Abstract: TH-PO042
Pretreatment with Roxadustat (FG-4592) Attenuates Folic Acid-Induced Kidney Injury by Decreasing Ferroptosis
Session Information
- AKI: Mechanisms - Primary Injury and Repair - I
November 07, 2019 | Location: Exhibit Hall, Walter E. Washington Convention Center
Abstract Time: 10:00 AM - 12:00 PM
Category: Acute Kidney Injury
- 103 AKI: Mechanisms
Author
- Li, Xue, Department of Histology and Embryology, Shen yang, China
Background
Folic acid (FA)-induced kidney injury model is characterized by progressive tubular damage at early stage and interstitial fibrosis at later stage. Ferroptosis, has been thought to be one of the main causes for the acute kidney injury (AKI) by the iron-dependent accumulation of lipid peroxidation, therefore disrupting antioxidant defense system. FG-4592 is hypoxia inducible factor (HIF) prolyl hydroxylase inhibitor (HIF-PHI) often used for improving anemia in patients with chronic kidney disease (CKD) through activating HIF-1a. What is more, precondition HIF-1a can enhance antioxidant capacity and iron mobilization through Nuclear erythroid 2 related factor 2 (Nrf2) signaling. Nrf2 is a key transcriptional factor which regulates almost all genes that are associated with ferroptosis. Given its anti-oxidant roles, FG-4592 was introduced in this study as a preconditionor to see if it had effects on FA-induced AKI and the mechanism.
Methods
Mice were divided into 4 groups,control group(n=12);FG-4592 group(n=12) pretreatment with FG-4592 for 2 days,mice were sacrificed 2 days (n=6 per group) or14 days later(n=6 per group) ;FA(folic acid-induced kidney injury ) group(n=12); FA + FG-4592 group(n=12).In FA and FA+FG-4592 groups,mice were sacrificed 2 days (n=6 per group) or14 days(n=6 per group) after folic acid injection.Renal function,renal morphology,MDA,4-HNE,GSH,Fe,HIF-1a,Nrf2,GPX4,HO-1,SLC7A11,ferroportion,IL-1β,TNF-α,F4/80,Fn,colIV,vimentin were assessed.
Results
pretreatment with FG-4592 improved kidney injury and inflammation in FA-induced kidney at early stage by upregulating antioxidant enzyme (GPX4 and HO-1) and GSH, meanwhile downregulating lipid peroxidation (MDA and 4-HNE) and iron.

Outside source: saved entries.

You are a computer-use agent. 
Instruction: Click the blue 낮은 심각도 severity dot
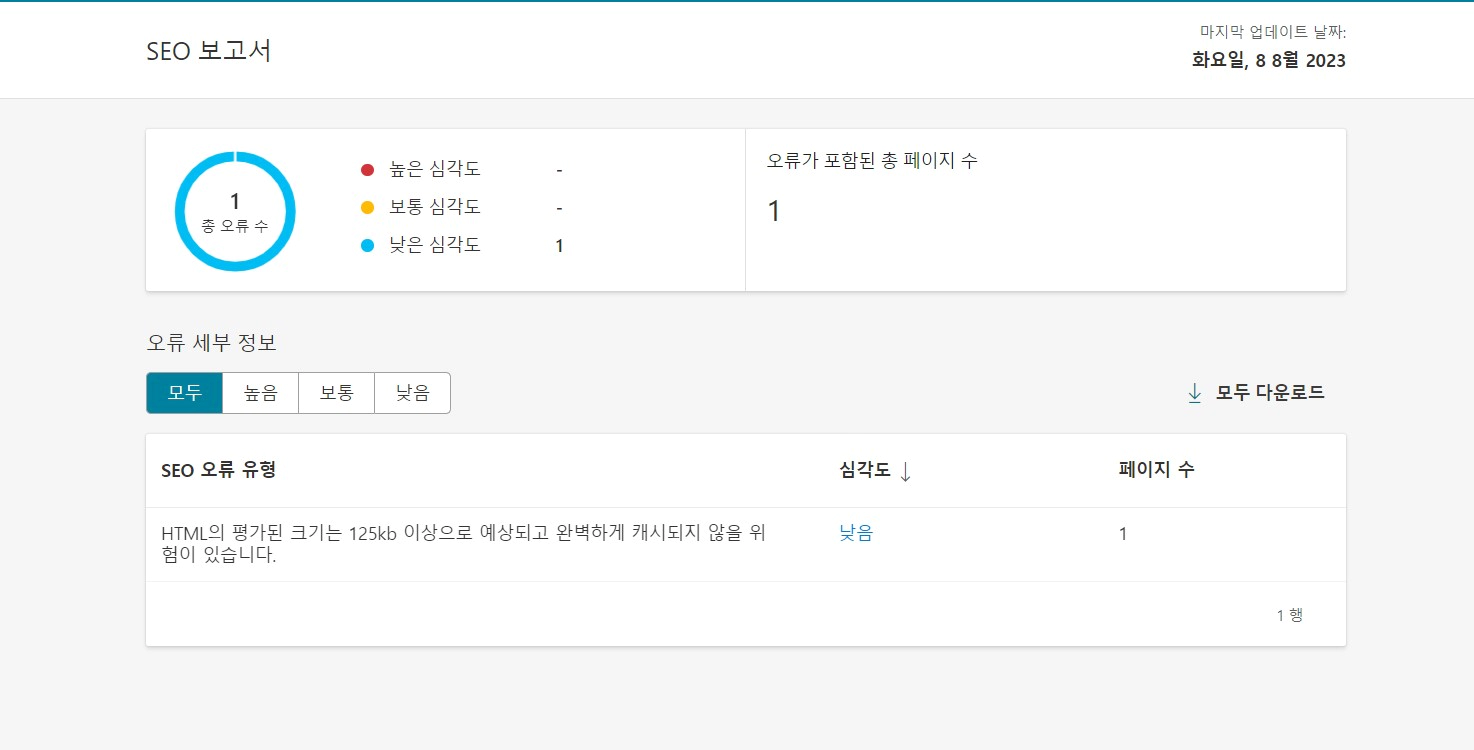(x=367, y=245)
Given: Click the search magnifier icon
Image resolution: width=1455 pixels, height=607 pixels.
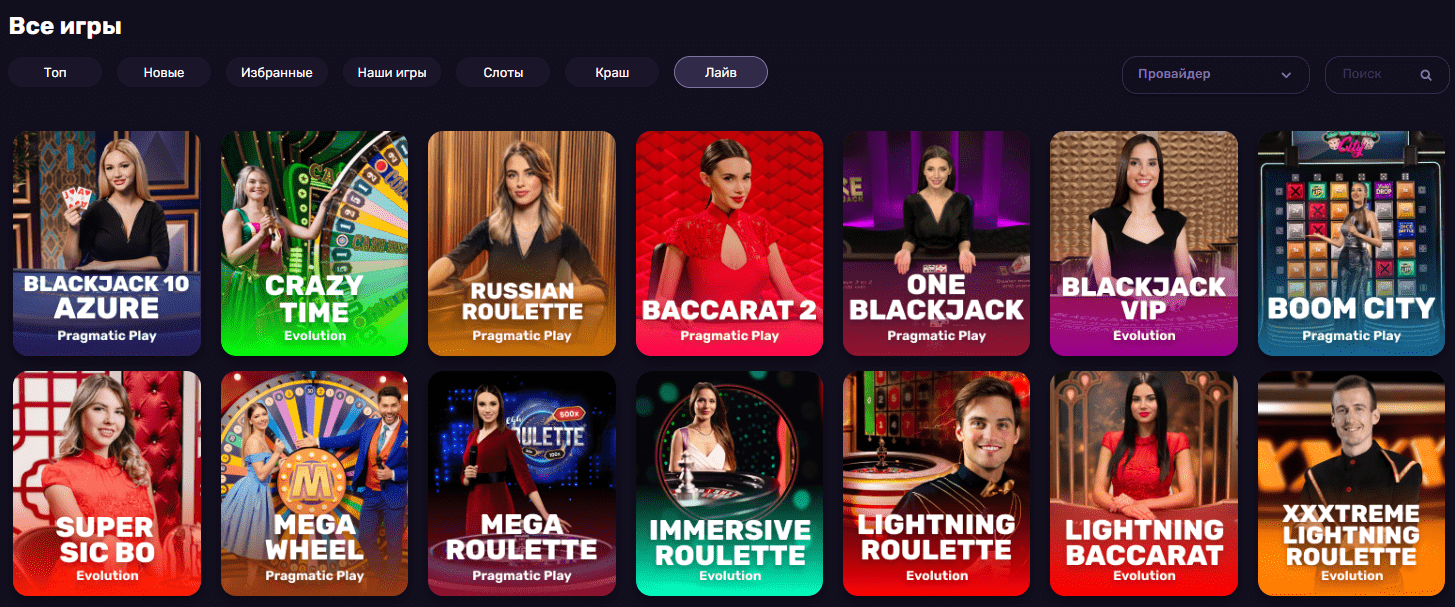Looking at the screenshot, I should pyautogui.click(x=1426, y=74).
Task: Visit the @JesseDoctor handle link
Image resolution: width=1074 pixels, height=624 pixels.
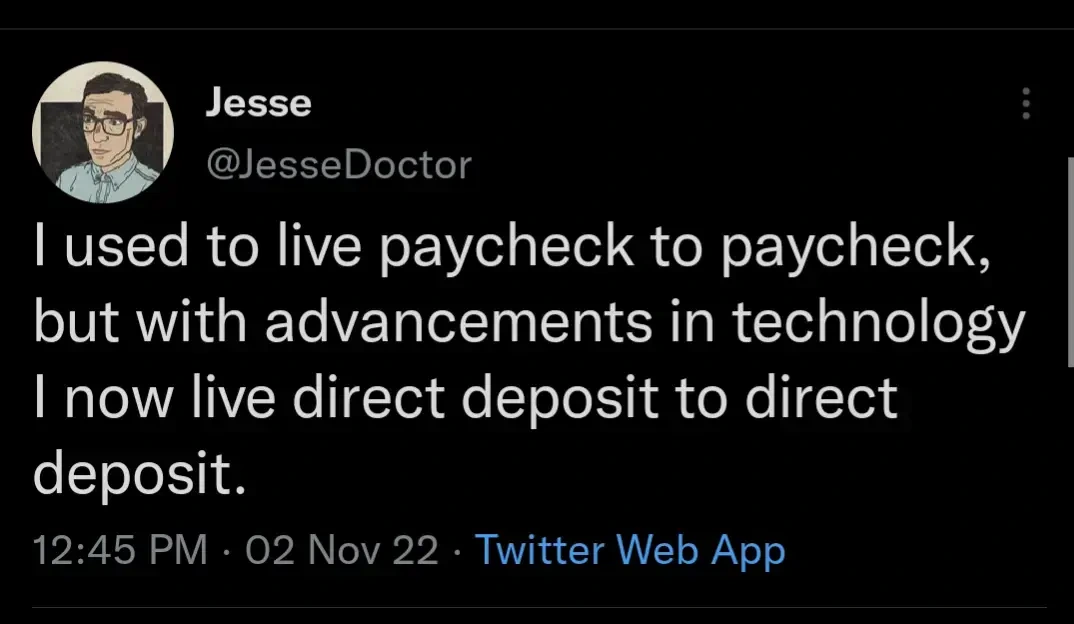Action: [337, 164]
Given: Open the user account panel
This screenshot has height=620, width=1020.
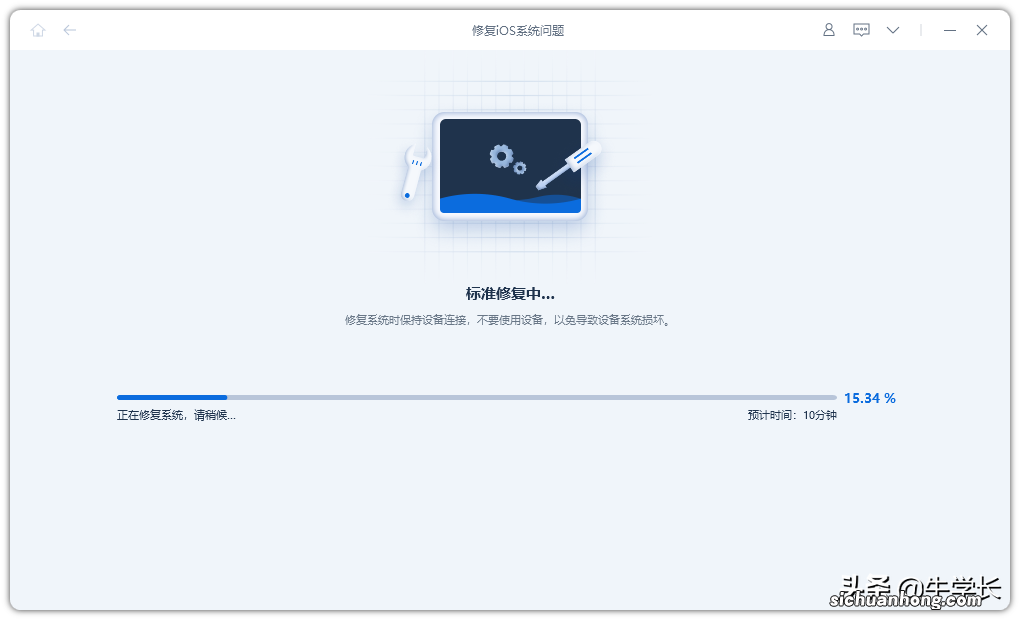Looking at the screenshot, I should pyautogui.click(x=828, y=30).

Furthermore, FG-4592 activated Nrf2 and upregulated antioxidant enzyme (GPX4 and HO-1), SLC7A11 (responsible for GSH synthesisthe) and ferroportin (an iron export protein), resulting in a reduction of ferroptosis. Further studies showed that Nrf2 was up-regulated by increased AKT and GSK-3βphosphorylation. Finally, pretreatment with FG-4592 ameliorated kidney fibrosis at later stage after FA-induced kidney injury.
Conclusion
pretreatment with FG-4592 plays an important role in the prevention of the transition from AKI to CKD through Nrf2-mediated anti-ferroptosis, and pretreatment with FG-4592 prevents FA-induced kidney injury partially via the AKT/GSK-3β-mediated Nrf2 activation.